The FDA approval process for medical devices, such as Medtronic’s defibrillator leads, includes everything from bedpans to pacemakers and implantable defibrillators. When problems started popping up, people questioned why the Food and Drug Administration’s tests concerning the leads didn’t catch the problems. In this instance, the reason is that the tests weren’t very extensive. Because the SprintFidelis leads that were problematic were an improvement to a previous bit of technology, they were not subject to the entire approval process.
When a new product is up for approval, the first step for a medical device’s approval is to check that the device is actually a medical device. This might seem like a no-brainer but medical devices, as defined by the FDA, encompass everything from bed pans and tongue depressors to in vitro technologies and medical pumps. This is a wide range of items with varying degrees of seriousness if something goes wrong. If a tongue depressor does not function properly, it is generally not a question of life or death. A lead on a pacemaker or defibrillator that breaks is a slightly more serious problem. In addition to rules concerning whether a bit of medical device is a new technology or an improvement to an existing product, there are different rules concerning whether or not a device emits radiation.

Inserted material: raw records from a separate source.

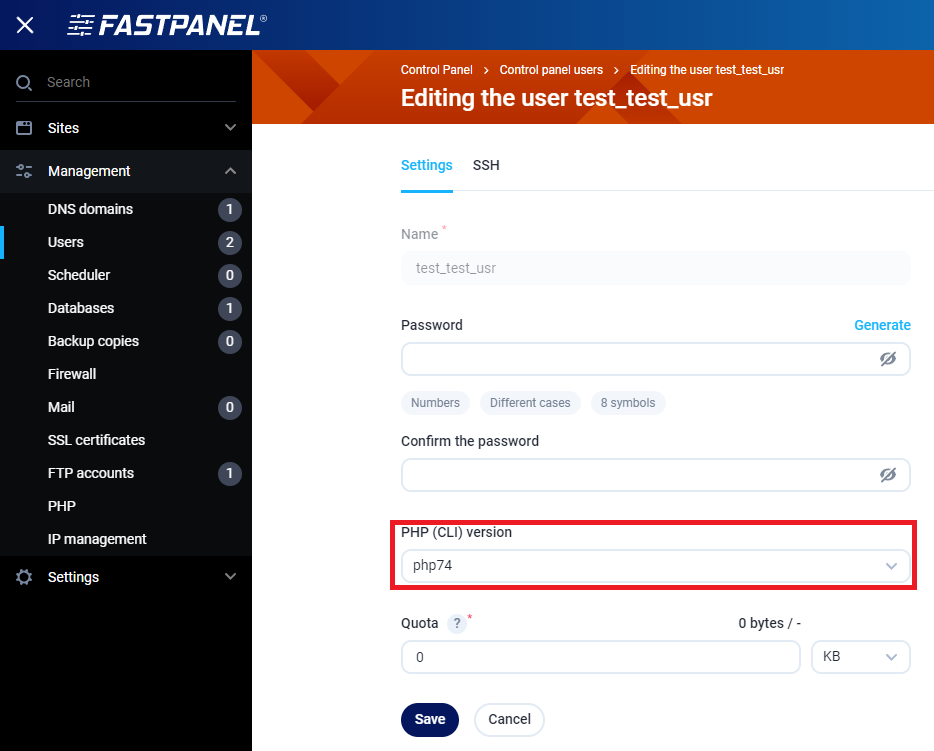This screenshot has width=934, height=751.
Task: Click Generate password link
Action: point(882,325)
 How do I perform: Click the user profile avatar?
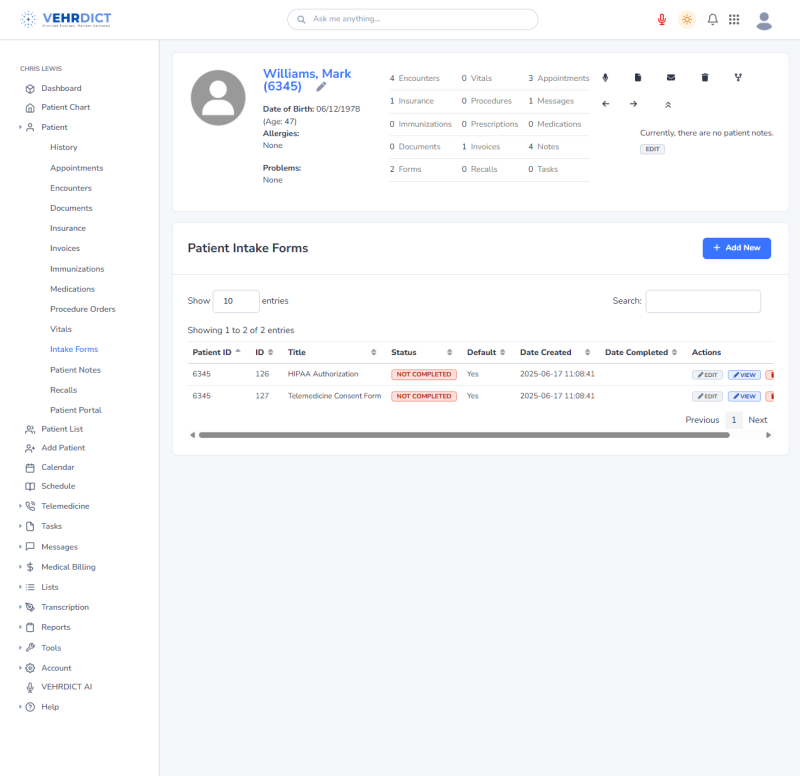763,19
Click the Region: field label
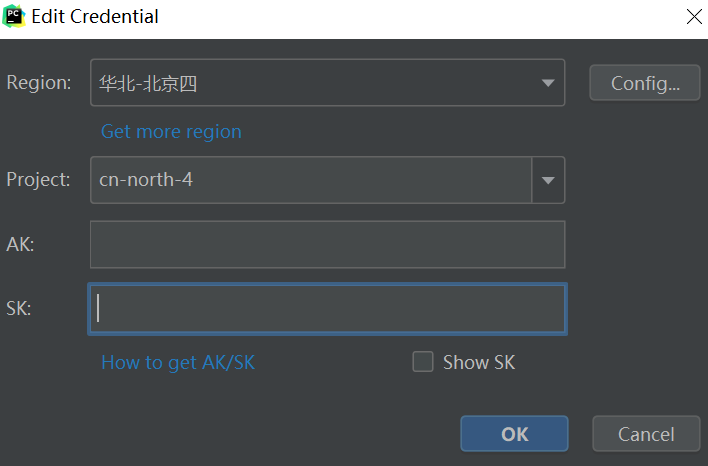The width and height of the screenshot is (708, 466). pyautogui.click(x=39, y=83)
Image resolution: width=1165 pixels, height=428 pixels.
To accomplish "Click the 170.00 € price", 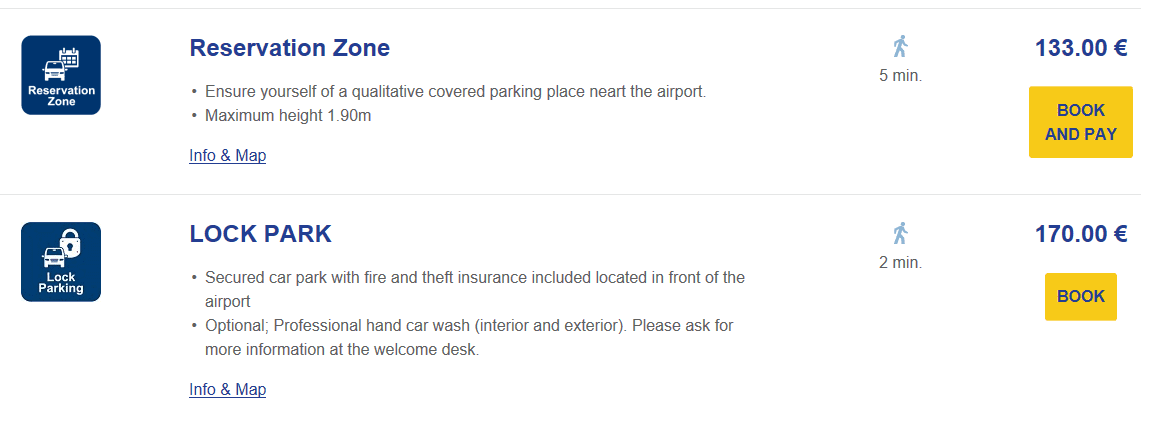I will pyautogui.click(x=1081, y=235).
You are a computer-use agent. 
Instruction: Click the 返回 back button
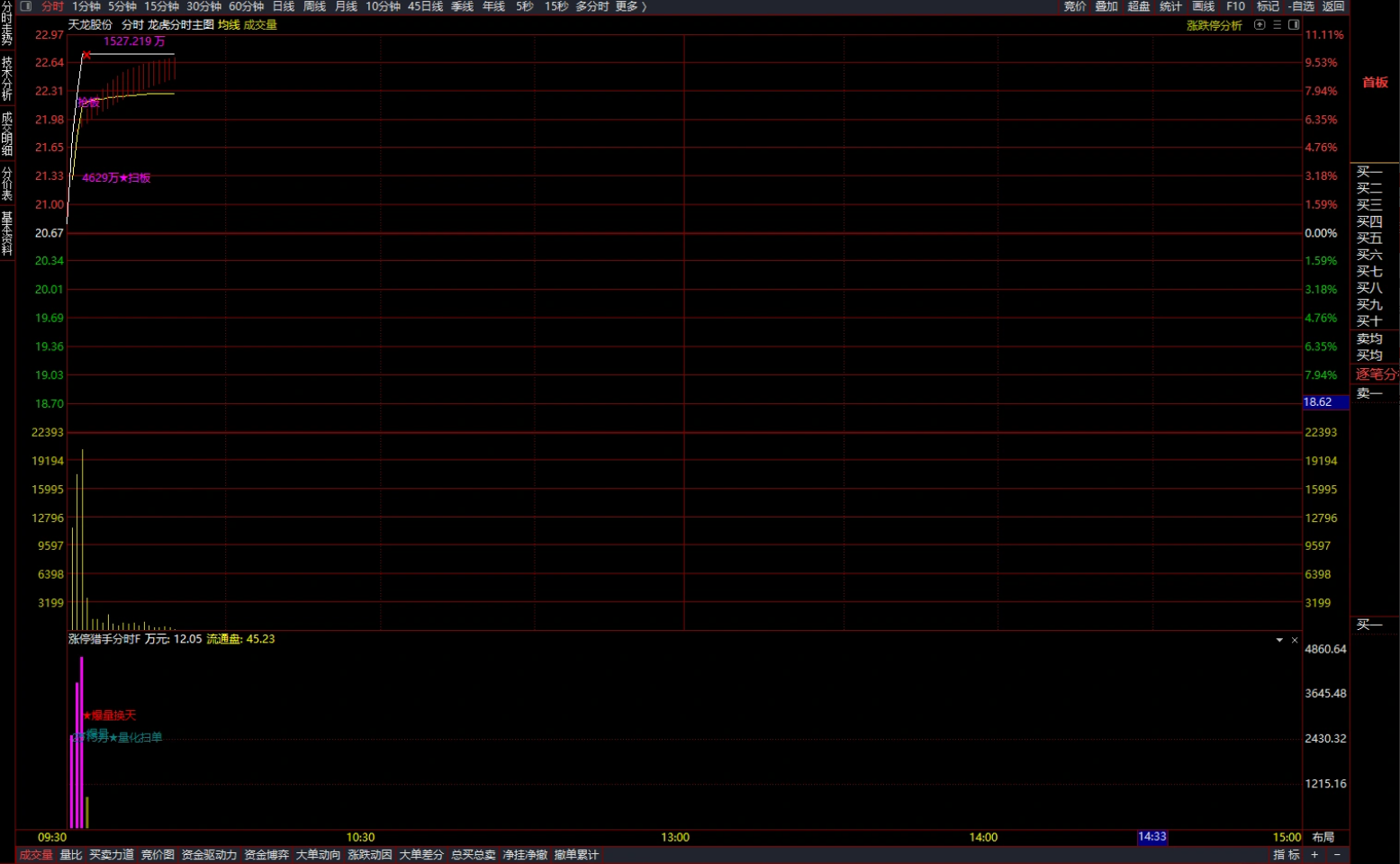(x=1333, y=6)
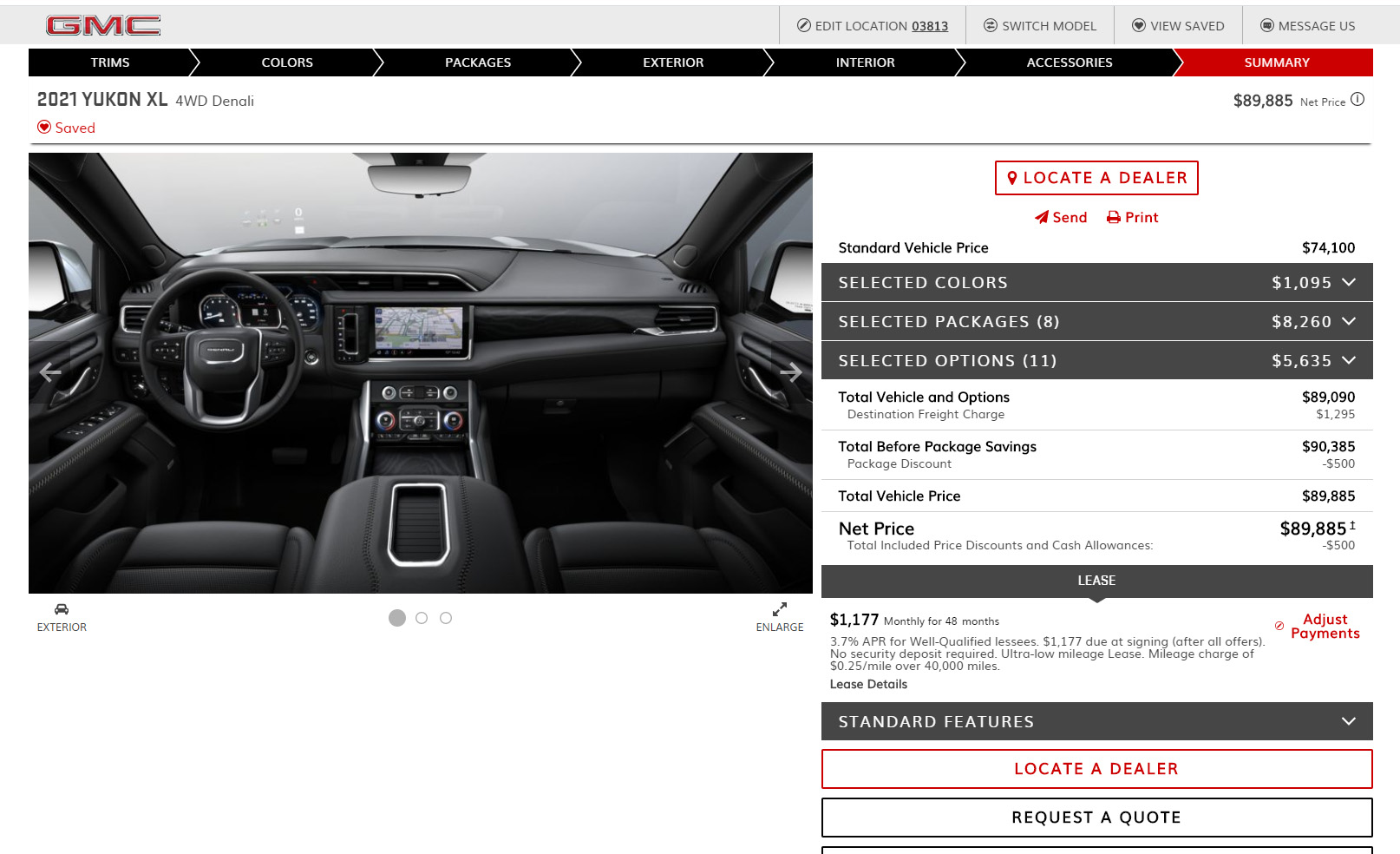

Once it has been determined that a piece of technology is actually a medical device, the device must be classified. Unless the innovation is exempt, the FDA will do this for the inventor or manufacturer. This classification identifies the level of regulatory control that is necessary to ensure the safety and effectiveness of the product. The classification of a device also determines the proper procedures the manufacturer or inventor must go through in order to obtain FDA approval for sale and marketing. The two options for a device are Premarket Notification (510K) or Premarket Approval (PMA).
After the first two steps have been completed, data must be gathered and necessary information must be gathered in order to submit an application for approval. In almost every case, clinical performance data is required. This data must be collected from clinical trials that are subject to FDA regulations as laid out n the Investigational Device Exemption booklet.
Finally, after all of these steps are completed, the FDA must review the application and determine whether or not the device is suitable for marketing and use in the United States.